Extracorporeal Membrane Oxygenation Department, Karolinska University Hospital, Stockholm, Sweden.
Pulmonary Medicine, Amsterdam Cardiovascular Sciences, Amsterdam Universitair Medische Centra, Vrije Universiteit Amsterdam , Amsterdam , The Netherlands.
J Appl Physiol (1985). 2019 May 1;126(5):1377-1389. doi: 10.1152/japplphysiol.00791.2018. Epub 2019 Feb 7.
Remodeling is an important long-term determinant of cardiac function throughout the progression of heart disease. Numerous biomolecular pathways for mechanosensing and transduction are involved. However, we hypothesize that biomechanical factors alone can explain changes in myocardial volume and chamber size in valve disease. A validated model of the human vasculature and the four cardiac chambers was used to simulate aortic stenosis, mitral regurgitation, and aortic regurgitation. Remodeling was simulated with adaptive feedback preserving myocardial fiber stress and wall shear stress in all four cardiac chambers. Briefly, the model used myocardial fiber stress to determine wall thickness and cardiac chamber wall shear stress to determine chamber volume. Aortic stenosis resulted in the development of concentric left ventricular hypertrophy. Aortic and mitral regurgitation resulted in eccentric remodeling and eccentric hypertrophy, with more pronounced hypertrophy for aortic regurgitation. Comparisons with published clinical data showed the same direction and similar magnitudes of changes in end-diastolic volume index and left ventricular diameters. Changes in myocardial wall volume and wall thickness were within a realistic range in both stenotic and regurgitant valvular disease. Simulations of remodeling in left-sided valvular disease support, in both a qualitative and quantitative manner, that left ventricular chamber size and hypertrophy are primarily determined by preservation of wall shear stress and myocardial fiber stress.

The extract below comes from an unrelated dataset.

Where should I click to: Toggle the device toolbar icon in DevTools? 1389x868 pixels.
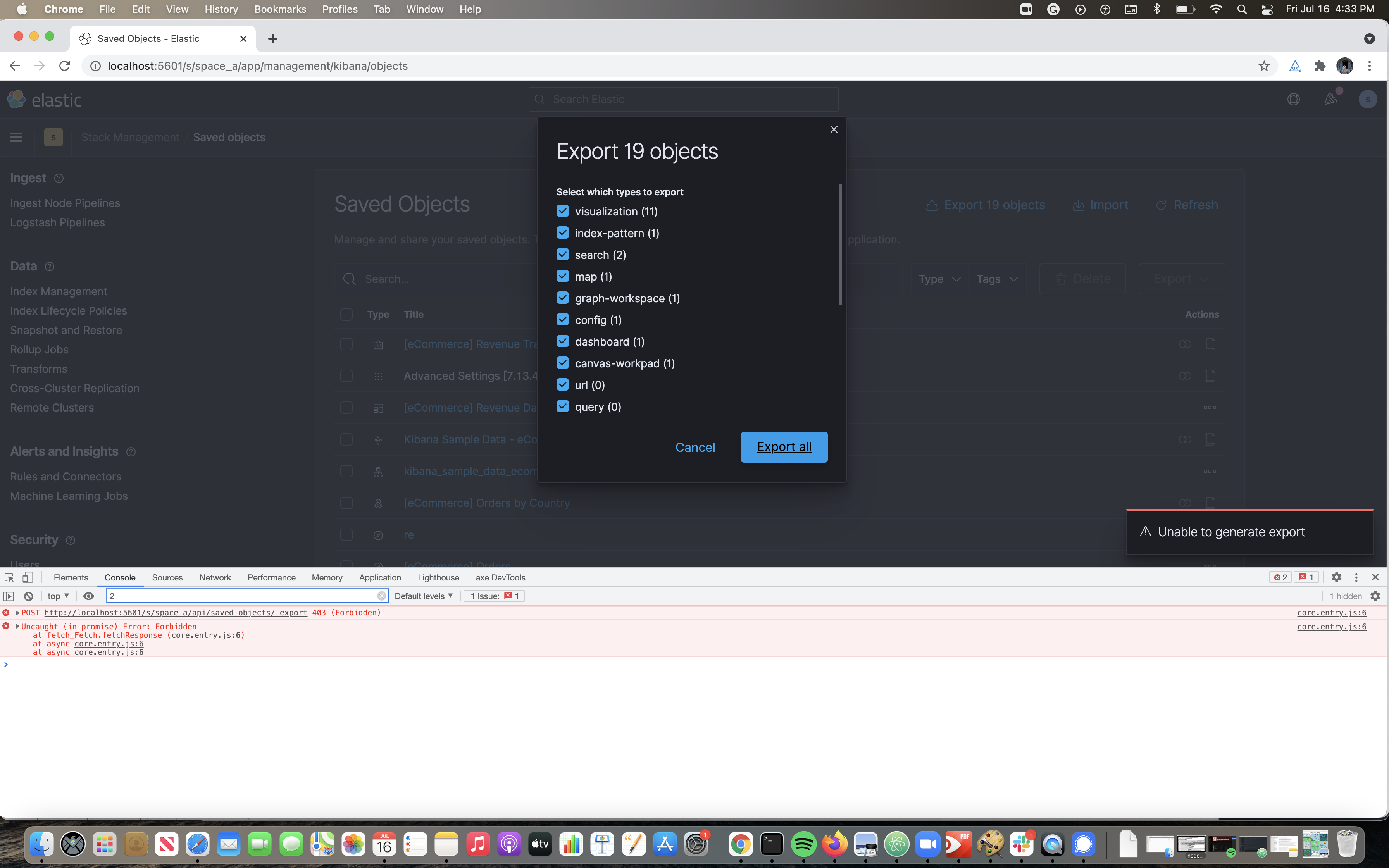pyautogui.click(x=28, y=577)
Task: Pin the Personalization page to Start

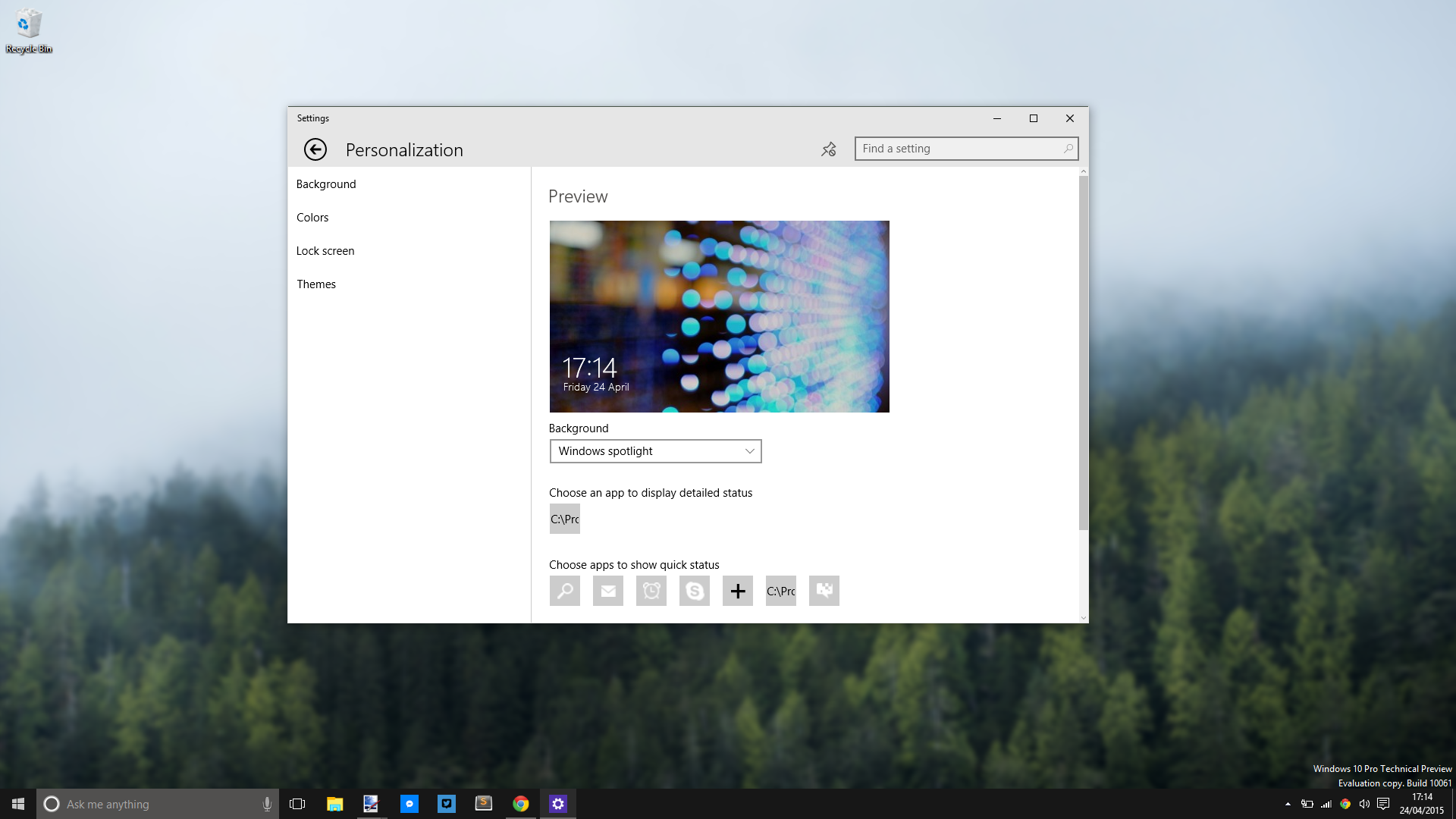Action: click(x=828, y=149)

Cardiovascular simulations with adaptive feedback that normalizes wall shear stress and fiber stress in the cardiac chambers could predict, in a quantitative and qualitative manner, remodeling patterns seen in patients with left-sided valvular disease. This highlights how mechanical stress remains a fundamental aspect of cardiac remodeling. This in silico study validated with clinical data paves the way for future patient-specific predictions of remodeling in valvular disease.
重构是心脏病进展过程中心脏功能的一个重要长期决定因素。涉及许多机械感受和转导的生物分子途径。然而,我们假设仅生物力学因素就可以解释瓣膜疾病中心肌体积和腔室大小的变化。使用经过验证的人类脉管系统和四个心脏腔室模型来模拟主动脉瓣狭窄、二尖瓣反流和主动脉瓣反流。通过自适应反馈模拟重构,以保持四个心脏腔室中的心肌纤维应力和壁切应力。简而言之,该模型使用心肌纤维应力来确定壁厚度,使用心脏腔室壁切应力来确定腔室体积。主动脉瓣狭窄导致向心性左心室肥厚的发展。主动脉瓣和二尖瓣反流导致偏心重构和偏心性肥厚,主动脉瓣反流的肥厚更为明显。与已发表的临床数据进行比较显示,舒张末期容积指数和左心室直径的变化方向相同,幅度相似。在狭窄和反流性瓣膜病中,心肌壁体积和壁厚度的变化均在现实范围内。左侧瓣膜性疾病重构的模拟以定性和定量的方式支持,即左心室腔室大小和肥厚主要由壁切应力和心肌纤维应力的保持来决定。带有自适应反馈的心血管模拟可以定量和定性地预测左侧瓣膜性疾病患者的重构模式,该模拟正常化了心脏腔室中的壁切应力和纤维应力。这突出了机械应力仍然是心脏重构的基本方面。这项经过临床数据验证的计算机研究为瓣膜病中未来的患者特异性重构预测铺平了道路。